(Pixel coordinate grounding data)
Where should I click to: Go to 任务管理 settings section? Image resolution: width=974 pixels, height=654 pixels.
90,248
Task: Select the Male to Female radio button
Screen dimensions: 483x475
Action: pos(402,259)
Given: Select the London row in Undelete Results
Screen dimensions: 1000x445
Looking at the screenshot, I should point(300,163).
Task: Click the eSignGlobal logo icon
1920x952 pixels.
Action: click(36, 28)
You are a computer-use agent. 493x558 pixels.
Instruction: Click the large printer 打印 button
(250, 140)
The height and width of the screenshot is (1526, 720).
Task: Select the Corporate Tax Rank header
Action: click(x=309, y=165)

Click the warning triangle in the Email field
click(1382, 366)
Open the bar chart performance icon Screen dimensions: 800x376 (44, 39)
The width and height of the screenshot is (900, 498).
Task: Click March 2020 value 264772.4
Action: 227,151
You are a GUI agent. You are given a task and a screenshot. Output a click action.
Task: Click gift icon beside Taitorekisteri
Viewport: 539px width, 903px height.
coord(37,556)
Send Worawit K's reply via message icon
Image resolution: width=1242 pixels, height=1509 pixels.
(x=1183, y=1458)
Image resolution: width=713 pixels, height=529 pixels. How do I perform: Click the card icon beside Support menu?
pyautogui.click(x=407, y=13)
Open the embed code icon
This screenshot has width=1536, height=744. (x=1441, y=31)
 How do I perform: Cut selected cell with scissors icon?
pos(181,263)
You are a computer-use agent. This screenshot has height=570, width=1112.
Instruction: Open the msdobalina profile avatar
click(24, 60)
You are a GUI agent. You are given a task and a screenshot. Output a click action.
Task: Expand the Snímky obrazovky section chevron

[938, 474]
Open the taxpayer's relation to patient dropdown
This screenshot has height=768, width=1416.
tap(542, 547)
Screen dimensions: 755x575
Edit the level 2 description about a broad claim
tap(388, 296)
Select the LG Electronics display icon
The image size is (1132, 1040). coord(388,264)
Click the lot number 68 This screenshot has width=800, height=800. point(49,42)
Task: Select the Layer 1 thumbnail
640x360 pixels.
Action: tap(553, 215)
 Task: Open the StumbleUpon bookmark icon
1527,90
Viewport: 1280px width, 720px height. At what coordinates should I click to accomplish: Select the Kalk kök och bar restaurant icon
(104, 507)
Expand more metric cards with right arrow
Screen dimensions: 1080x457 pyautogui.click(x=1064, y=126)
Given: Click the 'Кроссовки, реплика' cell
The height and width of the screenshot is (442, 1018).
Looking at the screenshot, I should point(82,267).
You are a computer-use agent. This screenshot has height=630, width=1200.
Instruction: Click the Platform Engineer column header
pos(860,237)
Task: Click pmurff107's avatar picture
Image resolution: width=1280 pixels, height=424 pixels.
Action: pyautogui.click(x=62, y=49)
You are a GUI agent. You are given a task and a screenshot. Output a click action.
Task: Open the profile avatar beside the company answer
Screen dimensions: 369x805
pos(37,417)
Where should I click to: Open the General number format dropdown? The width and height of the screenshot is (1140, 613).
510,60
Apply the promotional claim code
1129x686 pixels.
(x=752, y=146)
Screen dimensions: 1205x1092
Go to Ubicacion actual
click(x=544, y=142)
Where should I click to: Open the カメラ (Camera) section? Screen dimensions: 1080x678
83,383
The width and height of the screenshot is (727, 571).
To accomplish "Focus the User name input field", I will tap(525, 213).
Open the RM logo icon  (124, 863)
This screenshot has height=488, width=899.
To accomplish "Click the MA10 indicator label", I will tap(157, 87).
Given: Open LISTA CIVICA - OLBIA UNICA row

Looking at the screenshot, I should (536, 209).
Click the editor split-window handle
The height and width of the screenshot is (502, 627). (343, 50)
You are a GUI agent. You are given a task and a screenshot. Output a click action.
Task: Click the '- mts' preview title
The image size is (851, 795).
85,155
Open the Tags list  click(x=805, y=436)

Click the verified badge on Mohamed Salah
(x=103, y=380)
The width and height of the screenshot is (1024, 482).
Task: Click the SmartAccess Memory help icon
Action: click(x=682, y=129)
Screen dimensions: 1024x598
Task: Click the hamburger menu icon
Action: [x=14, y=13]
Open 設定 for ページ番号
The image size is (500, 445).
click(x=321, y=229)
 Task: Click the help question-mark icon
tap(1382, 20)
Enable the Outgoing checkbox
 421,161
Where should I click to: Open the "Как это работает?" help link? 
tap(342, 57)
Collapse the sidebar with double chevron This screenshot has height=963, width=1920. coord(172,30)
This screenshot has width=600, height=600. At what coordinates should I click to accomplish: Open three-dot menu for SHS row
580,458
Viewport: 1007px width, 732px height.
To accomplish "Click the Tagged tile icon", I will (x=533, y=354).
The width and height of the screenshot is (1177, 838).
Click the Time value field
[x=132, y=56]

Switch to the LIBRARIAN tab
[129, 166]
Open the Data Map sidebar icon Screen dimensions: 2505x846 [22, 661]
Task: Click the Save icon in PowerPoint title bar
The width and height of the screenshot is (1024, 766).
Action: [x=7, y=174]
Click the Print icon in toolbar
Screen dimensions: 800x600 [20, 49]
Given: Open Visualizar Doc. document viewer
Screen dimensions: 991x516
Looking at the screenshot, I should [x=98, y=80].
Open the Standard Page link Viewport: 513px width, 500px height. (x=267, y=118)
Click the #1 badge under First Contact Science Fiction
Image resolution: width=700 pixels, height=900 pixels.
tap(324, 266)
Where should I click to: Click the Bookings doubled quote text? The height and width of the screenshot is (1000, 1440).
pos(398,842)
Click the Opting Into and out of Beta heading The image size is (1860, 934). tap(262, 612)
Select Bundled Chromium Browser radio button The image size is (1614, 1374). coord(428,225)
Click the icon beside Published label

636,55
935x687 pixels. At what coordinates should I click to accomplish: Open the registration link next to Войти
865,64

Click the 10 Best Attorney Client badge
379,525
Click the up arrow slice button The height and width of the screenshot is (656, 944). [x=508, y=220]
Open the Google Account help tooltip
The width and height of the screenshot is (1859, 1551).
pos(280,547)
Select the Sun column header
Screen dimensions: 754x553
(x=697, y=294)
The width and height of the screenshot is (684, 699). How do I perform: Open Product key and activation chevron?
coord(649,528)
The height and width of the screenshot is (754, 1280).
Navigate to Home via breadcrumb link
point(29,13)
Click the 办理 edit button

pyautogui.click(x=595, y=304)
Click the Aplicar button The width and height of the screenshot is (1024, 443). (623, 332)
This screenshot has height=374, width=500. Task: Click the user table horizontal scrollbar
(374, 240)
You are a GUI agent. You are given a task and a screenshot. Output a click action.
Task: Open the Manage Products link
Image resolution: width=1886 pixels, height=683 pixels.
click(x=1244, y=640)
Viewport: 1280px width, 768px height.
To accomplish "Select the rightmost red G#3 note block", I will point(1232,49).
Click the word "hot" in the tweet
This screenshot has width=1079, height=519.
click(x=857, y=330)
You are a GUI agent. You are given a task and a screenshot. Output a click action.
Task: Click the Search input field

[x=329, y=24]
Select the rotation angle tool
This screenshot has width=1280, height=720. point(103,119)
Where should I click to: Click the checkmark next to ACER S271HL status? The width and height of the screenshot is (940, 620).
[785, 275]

*About this task*
Every line above from the line with "Where should I click to: Open the カメラ" to the line with "This screenshot has height=488, width=899.", inclusive, must be returned exactly; no other line belongs in the reply.

*Output for this task*
Where should I click to: Open the カメラ (Camera) section? Screen dimensions: 1080x678
83,383
The width and height of the screenshot is (727, 571).
To accomplish "Focus the User name input field", I will tap(525, 213).
Open the RM logo icon  (124, 863)
This screenshot has height=488, width=899.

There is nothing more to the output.